**EXTRACT:**
The opening sentence from this week's release of the Fed's Beige Book* echoes the story we've been telling of late. That is, recession risk remains low, but growth is slowing:
"Economic activity grew at a modest to moderate rate, according to the majority of Federal Reserve Districts. Several Districts noted, however, that the pace of growth slowed this period, constrained by supply chain disruptions, labor shortages, and uncertainty around the Delta variant of COVID-19."
That's a setup that has the term "stagflation" (rising inflation amid a stagnating economy) finding its way into a few narratives. We won't go there just yet, but, sure, it's a risk...
These two graphs, for the moment, argue that risk:
The Atlanta Fed GDP Nowcast ("GDPNow forecasting model provides a "nowcast" of the official estimate prior to its release by estimating GDP growth using a methodology similar to the one used by the U.S. Bureau of Economic Analysis):
Consumer Price Index:
"It is only when we begin to interpret, to translate according to our conditioning, according to our prejudice, that we miss the truth. After all, it is like research. To know what something is, what it is exactly, requires research—you cannot translate it according to your moods."
*Commonly known as the Beige Book, this report is published eight times per year. Each Federal Reserve Bank gathers anecdotal information on current economic conditions in its District through reports from Bank and Branch directors and interviews with key business contacts, economists, market experts, and other sources. The Beige Book summarizes this information by District and sector. An overall summary of the twelve district reports is prepared by a designated Federal Reserve Bank on a rotating basis.

**PROVIDED DATA:**
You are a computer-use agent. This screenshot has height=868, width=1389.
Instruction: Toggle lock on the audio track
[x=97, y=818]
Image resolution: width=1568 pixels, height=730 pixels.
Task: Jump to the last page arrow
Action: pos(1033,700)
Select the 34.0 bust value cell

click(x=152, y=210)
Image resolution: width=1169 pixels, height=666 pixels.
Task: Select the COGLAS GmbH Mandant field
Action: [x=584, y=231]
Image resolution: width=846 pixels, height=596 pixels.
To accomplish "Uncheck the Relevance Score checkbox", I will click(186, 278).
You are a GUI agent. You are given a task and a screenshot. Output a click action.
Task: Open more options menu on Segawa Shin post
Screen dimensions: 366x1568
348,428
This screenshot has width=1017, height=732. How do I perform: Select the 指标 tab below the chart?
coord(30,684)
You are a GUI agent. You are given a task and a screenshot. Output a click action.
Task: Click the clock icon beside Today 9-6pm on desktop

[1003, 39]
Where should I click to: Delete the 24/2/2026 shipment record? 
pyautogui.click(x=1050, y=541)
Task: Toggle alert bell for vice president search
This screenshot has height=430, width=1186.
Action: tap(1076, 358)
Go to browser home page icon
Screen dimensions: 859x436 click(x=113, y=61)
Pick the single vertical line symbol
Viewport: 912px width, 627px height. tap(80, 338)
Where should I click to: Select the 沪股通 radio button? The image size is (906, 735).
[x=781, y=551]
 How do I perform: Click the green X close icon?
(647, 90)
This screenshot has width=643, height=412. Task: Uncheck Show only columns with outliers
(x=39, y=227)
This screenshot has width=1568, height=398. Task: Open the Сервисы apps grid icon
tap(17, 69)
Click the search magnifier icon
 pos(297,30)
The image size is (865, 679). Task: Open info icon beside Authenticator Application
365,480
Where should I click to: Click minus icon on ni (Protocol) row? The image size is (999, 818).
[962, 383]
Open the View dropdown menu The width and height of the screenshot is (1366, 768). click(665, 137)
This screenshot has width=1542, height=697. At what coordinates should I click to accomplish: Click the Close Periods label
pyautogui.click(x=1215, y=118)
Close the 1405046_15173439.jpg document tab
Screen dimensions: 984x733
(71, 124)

**EXERCISE DETAILS:**
Copy the stretch of the Beige Book commentary from "The opening sentence" through "it's a risk..." word for word.

**RESULT FOR THIS TASK:**
The opening sentence from this week's release of the Fed's Beige Book* echoes the story we've been telling of late. That is, recession risk remains low, but growth is slowing:
"Economic activity grew at a modest to moderate rate, according to the majority of Federal Reserve Districts. Several Districts noted, however, that the pace of growth slowed this period, constrained by supply chain disruptions, labor shortages, and uncertainty around the Delta variant of COVID-19."
That's a setup that has the term "stagflation" (rising inflation amid a stagnating economy) finding its way into a few narratives. We won't go there just yet, but, sure, it's a risk...